Work to complete —
Retype the items from the line with "Select AppleTalk tab in upper window" to the line with "Looking at the screenshot, I should [97, 66].", both lines included, keeping every character as it stands.

Supplied records —
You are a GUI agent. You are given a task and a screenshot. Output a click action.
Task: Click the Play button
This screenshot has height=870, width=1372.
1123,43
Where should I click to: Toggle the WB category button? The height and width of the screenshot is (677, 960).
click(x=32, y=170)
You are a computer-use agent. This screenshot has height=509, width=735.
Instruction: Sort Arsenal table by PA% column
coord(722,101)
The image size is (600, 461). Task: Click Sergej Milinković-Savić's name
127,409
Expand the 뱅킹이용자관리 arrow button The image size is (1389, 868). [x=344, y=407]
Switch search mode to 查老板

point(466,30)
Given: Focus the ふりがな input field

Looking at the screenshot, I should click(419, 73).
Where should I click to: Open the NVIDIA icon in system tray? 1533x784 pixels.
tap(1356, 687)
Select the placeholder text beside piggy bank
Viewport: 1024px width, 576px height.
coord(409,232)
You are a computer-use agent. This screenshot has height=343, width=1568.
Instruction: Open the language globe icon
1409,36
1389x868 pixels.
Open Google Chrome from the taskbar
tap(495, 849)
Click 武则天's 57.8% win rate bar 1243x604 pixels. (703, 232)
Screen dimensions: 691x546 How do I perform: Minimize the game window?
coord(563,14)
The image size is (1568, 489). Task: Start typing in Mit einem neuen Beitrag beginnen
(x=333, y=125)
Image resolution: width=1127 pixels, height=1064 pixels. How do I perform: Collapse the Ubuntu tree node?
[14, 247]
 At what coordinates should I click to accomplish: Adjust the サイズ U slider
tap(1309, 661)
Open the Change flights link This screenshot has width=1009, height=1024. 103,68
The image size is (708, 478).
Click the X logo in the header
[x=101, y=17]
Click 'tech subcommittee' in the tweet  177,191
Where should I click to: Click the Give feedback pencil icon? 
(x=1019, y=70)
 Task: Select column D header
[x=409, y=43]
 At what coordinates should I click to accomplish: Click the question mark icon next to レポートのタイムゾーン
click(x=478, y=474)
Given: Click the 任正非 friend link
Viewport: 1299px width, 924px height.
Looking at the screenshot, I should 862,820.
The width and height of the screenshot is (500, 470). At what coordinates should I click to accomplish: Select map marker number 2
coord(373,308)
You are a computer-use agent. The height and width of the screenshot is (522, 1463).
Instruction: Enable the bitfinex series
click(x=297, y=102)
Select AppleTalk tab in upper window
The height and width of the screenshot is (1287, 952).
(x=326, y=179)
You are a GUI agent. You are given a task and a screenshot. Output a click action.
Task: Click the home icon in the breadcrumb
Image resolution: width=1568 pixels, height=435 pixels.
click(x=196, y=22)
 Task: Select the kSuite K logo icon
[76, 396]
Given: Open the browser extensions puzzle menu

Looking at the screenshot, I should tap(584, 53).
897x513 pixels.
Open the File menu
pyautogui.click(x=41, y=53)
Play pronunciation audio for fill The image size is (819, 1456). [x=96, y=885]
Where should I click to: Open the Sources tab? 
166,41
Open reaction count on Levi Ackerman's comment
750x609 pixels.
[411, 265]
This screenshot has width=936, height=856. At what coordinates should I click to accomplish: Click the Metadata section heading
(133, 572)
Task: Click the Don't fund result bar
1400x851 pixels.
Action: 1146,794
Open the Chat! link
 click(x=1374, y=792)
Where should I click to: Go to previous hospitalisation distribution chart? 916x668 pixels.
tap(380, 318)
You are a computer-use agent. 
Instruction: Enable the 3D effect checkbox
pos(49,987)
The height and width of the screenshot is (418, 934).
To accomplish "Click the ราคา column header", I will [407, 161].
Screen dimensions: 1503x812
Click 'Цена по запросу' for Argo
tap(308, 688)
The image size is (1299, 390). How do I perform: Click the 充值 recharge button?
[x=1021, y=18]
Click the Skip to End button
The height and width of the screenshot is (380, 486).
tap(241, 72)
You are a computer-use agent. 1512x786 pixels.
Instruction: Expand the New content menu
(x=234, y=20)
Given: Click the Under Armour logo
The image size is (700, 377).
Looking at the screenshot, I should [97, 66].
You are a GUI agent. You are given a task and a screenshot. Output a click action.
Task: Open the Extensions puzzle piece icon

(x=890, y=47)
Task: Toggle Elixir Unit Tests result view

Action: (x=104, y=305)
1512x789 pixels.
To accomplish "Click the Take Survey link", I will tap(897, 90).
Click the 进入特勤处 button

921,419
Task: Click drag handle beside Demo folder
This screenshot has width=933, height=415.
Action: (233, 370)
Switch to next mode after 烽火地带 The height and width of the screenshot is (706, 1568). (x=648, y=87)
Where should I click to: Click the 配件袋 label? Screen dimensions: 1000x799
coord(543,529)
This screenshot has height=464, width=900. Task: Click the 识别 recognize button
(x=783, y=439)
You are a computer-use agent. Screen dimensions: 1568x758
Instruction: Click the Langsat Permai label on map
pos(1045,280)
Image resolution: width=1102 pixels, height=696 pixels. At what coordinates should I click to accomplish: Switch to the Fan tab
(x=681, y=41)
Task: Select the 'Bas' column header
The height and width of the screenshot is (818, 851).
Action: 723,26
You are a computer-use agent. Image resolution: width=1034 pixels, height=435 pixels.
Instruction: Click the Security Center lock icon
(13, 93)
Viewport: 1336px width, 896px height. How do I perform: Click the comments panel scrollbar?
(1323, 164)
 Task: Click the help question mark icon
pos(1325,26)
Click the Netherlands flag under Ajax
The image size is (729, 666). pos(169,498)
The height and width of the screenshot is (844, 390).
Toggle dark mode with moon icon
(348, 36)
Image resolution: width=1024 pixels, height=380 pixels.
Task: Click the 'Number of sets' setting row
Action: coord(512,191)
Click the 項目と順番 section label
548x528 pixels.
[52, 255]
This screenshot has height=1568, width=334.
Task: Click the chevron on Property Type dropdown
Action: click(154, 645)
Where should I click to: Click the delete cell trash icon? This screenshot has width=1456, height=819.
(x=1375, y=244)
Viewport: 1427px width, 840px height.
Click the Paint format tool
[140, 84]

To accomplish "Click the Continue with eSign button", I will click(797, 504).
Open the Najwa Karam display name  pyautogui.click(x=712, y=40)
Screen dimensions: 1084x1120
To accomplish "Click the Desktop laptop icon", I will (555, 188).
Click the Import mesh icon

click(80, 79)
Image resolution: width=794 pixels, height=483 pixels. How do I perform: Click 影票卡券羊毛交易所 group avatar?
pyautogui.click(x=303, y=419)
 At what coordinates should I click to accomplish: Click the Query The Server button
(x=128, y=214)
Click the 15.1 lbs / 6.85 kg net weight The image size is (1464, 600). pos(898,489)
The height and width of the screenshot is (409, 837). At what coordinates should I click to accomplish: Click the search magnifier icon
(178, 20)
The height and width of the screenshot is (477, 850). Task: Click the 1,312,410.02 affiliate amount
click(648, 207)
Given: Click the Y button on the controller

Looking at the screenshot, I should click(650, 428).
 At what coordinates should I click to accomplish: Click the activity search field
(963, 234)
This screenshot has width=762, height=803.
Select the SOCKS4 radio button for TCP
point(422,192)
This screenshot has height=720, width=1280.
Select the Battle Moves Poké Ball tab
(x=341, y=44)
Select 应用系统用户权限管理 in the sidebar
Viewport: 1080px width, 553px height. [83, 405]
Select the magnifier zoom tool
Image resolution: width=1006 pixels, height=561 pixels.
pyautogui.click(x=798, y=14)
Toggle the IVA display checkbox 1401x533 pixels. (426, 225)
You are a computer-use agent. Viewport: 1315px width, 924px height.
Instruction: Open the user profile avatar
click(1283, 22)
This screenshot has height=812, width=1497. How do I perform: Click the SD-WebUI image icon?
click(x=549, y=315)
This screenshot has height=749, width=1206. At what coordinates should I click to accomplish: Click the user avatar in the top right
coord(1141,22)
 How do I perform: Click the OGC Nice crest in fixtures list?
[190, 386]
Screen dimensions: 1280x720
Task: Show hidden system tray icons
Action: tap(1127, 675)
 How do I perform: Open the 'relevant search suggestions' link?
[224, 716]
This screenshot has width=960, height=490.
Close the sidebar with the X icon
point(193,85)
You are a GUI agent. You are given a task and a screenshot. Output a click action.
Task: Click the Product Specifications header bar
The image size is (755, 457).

Exercise response —
Select AppleTalk tab in upper window
The height and width of the screenshot is (1287, 952).
(x=326, y=179)
You are a GUI agent. You are given a task and a screenshot. Output a click action.
Task: Click the home icon in the breadcrumb
Image resolution: width=1568 pixels, height=435 pixels.
click(x=196, y=22)
 Task: Select the kSuite K logo icon
[76, 396]
Given: Open the browser extensions puzzle menu

Looking at the screenshot, I should tap(584, 53).
897x513 pixels.
Open the File menu
pyautogui.click(x=41, y=53)
Play pronunciation audio for fill The image size is (819, 1456). [x=96, y=885]
Where should I click to: Open the Sources tab? 
166,41
Open reaction count on Levi Ackerman's comment
750x609 pixels.
[411, 265]
This screenshot has width=936, height=856. At what coordinates should I click to accomplish: Click the Metadata section heading
(133, 572)
Task: Click the Don't fund result bar
1400x851 pixels.
Action: 1146,794
Open the Chat! link
 click(x=1374, y=792)
Where should I click to: Go to previous hospitalisation distribution chart? 916x668 pixels.
tap(380, 318)
You are a computer-use agent. 
Instruction: Enable the 3D effect checkbox
pos(49,987)
The height and width of the screenshot is (418, 934).
To accomplish "Click the ราคา column header", I will [407, 161].
Screen dimensions: 1503x812
Click 'Цена по запросу' for Argo
tap(308, 688)
The image size is (1299, 390). How do I perform: Click the 充值 recharge button?
[x=1021, y=18]
Click the Skip to End button
The height and width of the screenshot is (380, 486).
tap(241, 72)
You are a computer-use agent. 1512x786 pixels.
Instruction: Expand the New content menu
(x=234, y=20)
Given: Click the Under Armour logo
The image size is (700, 377).
Looking at the screenshot, I should [97, 66].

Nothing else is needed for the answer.